NASA’s “Earth Image of the Day” last week was a beautiful photo of the Sea of Galilee. I believe that copyright restrictions on NASA images are little to nil for U.S citizens, so you can use it to your heart’s content.
You might take a little more care, however, in the photo’s description. I don’t think anyone who has seen the area between January and June would call the region an “arid landscape.” Nor would anyone consider a 4th-5th century synagogue one of the oldest in the world.
The description mentions Edward Robinson, and so interested in what he said about the place he identified as Capernaum, I opened the “Sea of Galilee, Capernaum” PowerPoint file on the new Northern Palestine CD, and read this:
Here are the remains of a place of considerable extent; covering a tract of at least half a mile in length along the shore, and about half that breadth inland. They consist chiefly of the foundations and fallen walls of dwellings and other buildings, all of unhewn stones, except two ruins. One of these is a small structure near the shore, the only one now standing; on a nearer approach, it is seen to have been laid up in later times, with the hewn stones, columns, and pilasters of former buildings.

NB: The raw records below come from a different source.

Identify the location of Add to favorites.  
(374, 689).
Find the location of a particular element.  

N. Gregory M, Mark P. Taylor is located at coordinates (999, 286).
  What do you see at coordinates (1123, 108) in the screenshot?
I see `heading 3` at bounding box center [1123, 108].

Not far off are the prostrate ruins of an edifice, which, for expense of labour and ornament, surpasses any thing we had yet seen in Palestine (1841: 3: 298; emphasis added).
If you’ve visited Capernaum and seen the beautiful ornamentation, you know what Robinson was talking about.
HT: David Coppedge
One thought on “Sea of Galilee from above”
Thanks for the pic. It almost looks like the deliberately messed with the colors, as evidenced by the very unnatural blue area West-Southwest of Capernaum.